Eze Comes Home — and Burns Tottenham to Ashes If North London derbies are the fiery centre of our footballing universe, Eberechi Eze just strolled into orbit,lit a cigar and detonated one of the greatest hat-tricks this fixture has ever seen. Tottenham tried to spoil the party—Richarlison briefly reminded us he exists—but this was the Eze Derby, the Eze Era,the Eze Everything. A boyhood Gooner returned home, took the matchball, and sent us six points clear at the top. It was beautiful.
It was biblical. It was Tottenham. The atmosphere was already volcanic before a ball was kicked: a tifo big enough to be seen from space and a stadium ready to roar. Inside three minutes Bukayo Saka fed Eze,who dinked a perfect pass to send Declan Rice racing into the box. Rice caught his volley sweetly,Vicario somehow got in the way with a combination of shin, knee and dumb luck,and the Emirates groaned in unison.

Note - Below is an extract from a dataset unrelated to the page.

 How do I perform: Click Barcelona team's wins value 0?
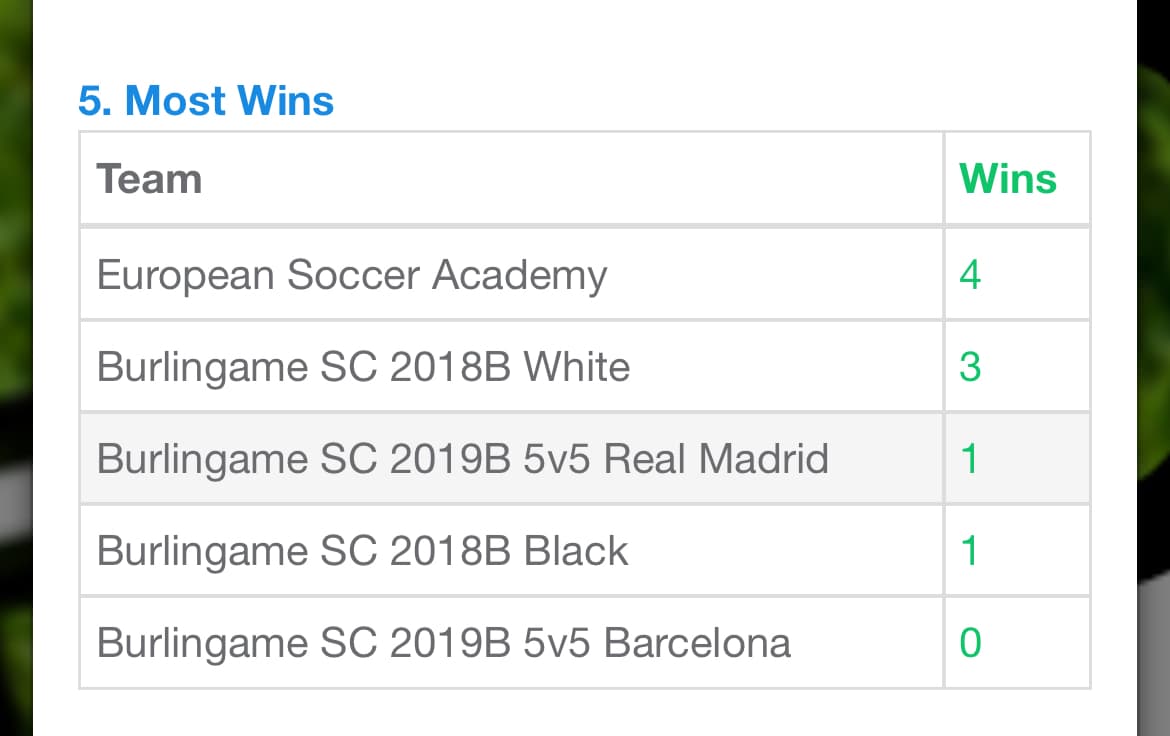(x=969, y=643)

For the first 15 minutes Spurs barely crossed the halfway line, too busy rearranging their five-man back line into six or seven every time panic set in. Saka went close from set pieces; the crowd smelled blood. Tottenham smelled an early Uber home. Trossard broke the deadlock. Merino—doing the unexpected and masquerading as a centre-forward—flipped in a gorgeous ball. Trossard controlled, pivoted and rifled a left-footed strike into the far corner.
Spurs’ game plan—waste time,delay everything,suck the joy out of the sport—was in tatters, and so was their back five. Five minutes later the seismic plates shifted. Rice slid the ball to Eze on the edge of the box. Time slowed. The Emirates inhaled. Eze shifted right and smashed it into the bottom corner. The keeper was motionless. A childhood dream had just met reality.

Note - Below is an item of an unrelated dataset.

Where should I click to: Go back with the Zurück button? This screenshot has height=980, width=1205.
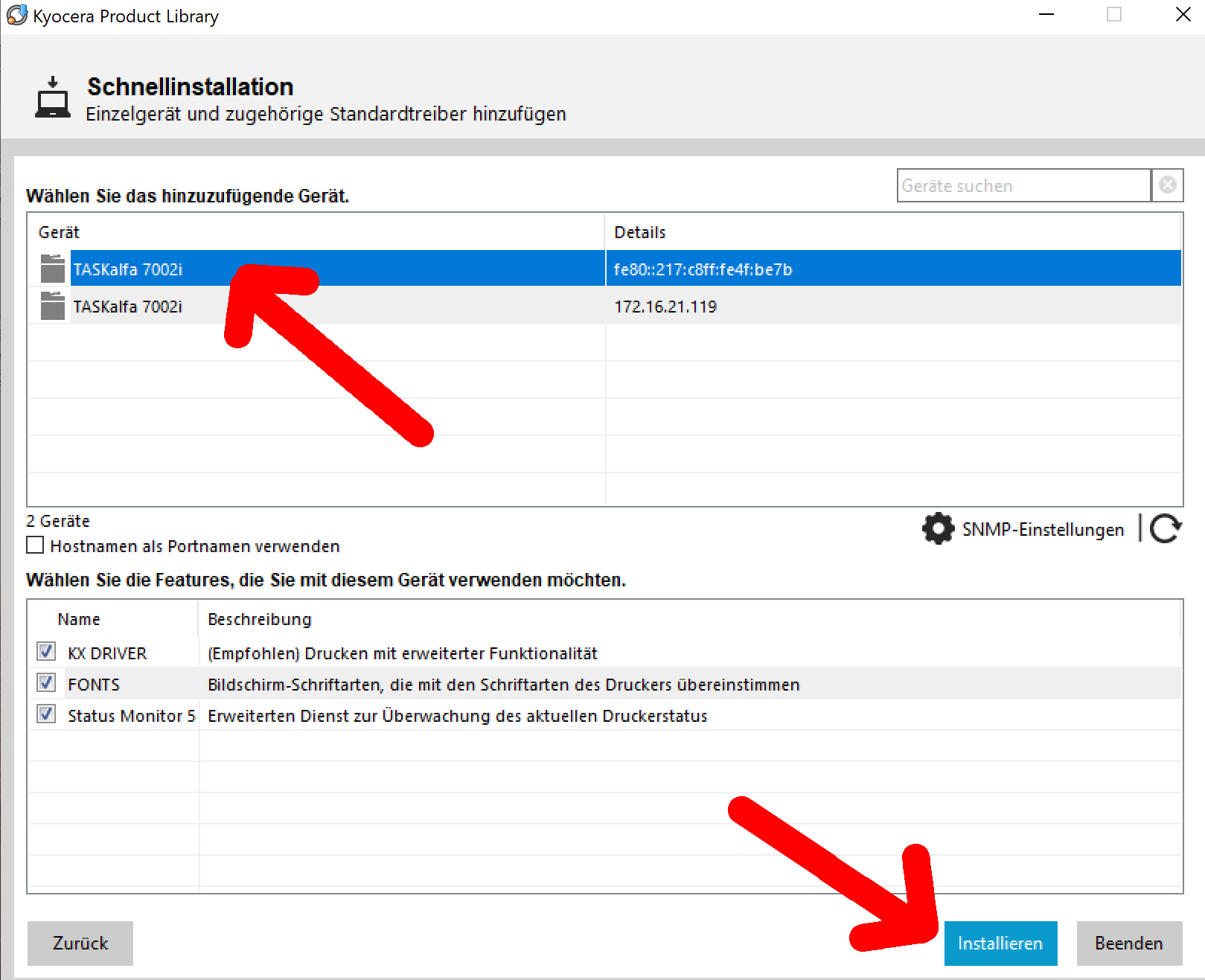tap(80, 943)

Thirty-five seconds into the second half Timber glided forward, slipped the ball into Eze’s path,and our No. 10 caressed another finish into the far corner. The Emirates detonated. Tottenham looked as if they’d forgotten the rules of the game. “Is this allowed? ” they might as well have asked. Yes. Yes, it is. Tottenham’s reminder that they existed at all came via Zubimendi losing the ball and Richarlison winding up from forty yards.
It dipped under Raya’s bar and briefly gave the away end something to do besides cry. For about ten minutes Spurs tried to play: Vicario saved from Saka, a corner was scrambled away,and they even crossed the halfway line twice. Proud of you, lads. But destiny was wearing No. 10 in red and white. Eze completed his hat-trick with the coolest,calmest, most clinical finish you’ll see in a derby—a laser into the bottom corner and another eruption at the Emirates.
The first derby hat-trick in almost 50 years,only the fourth in the entire history of Arsenal vs Spurs, and by a player who grew up dreaming of this club. You cannot script it better. He nearly had a fourth—Madueke set him away on the break, but Vicario pawed it out. That would’ve been greedy; Spurs had suffered enough. The view from up here is very sweet: six wins from seven against them, six points clear at the top,twelve games done and dreams getting louder. We march on. What’s next?
The Champions League heads back to town with Bayern Munich on Wednesday—two perfect records, one will break. Then it’s Stamford Bridge at the weekend: Chelsea away, another chance to annoy a different shade of blue. Bring it on. Bring all of it on. With Eze playing like this, London is red, North London is ours, and the matchball is his. Until the next roar, enjoy it — he earned every second.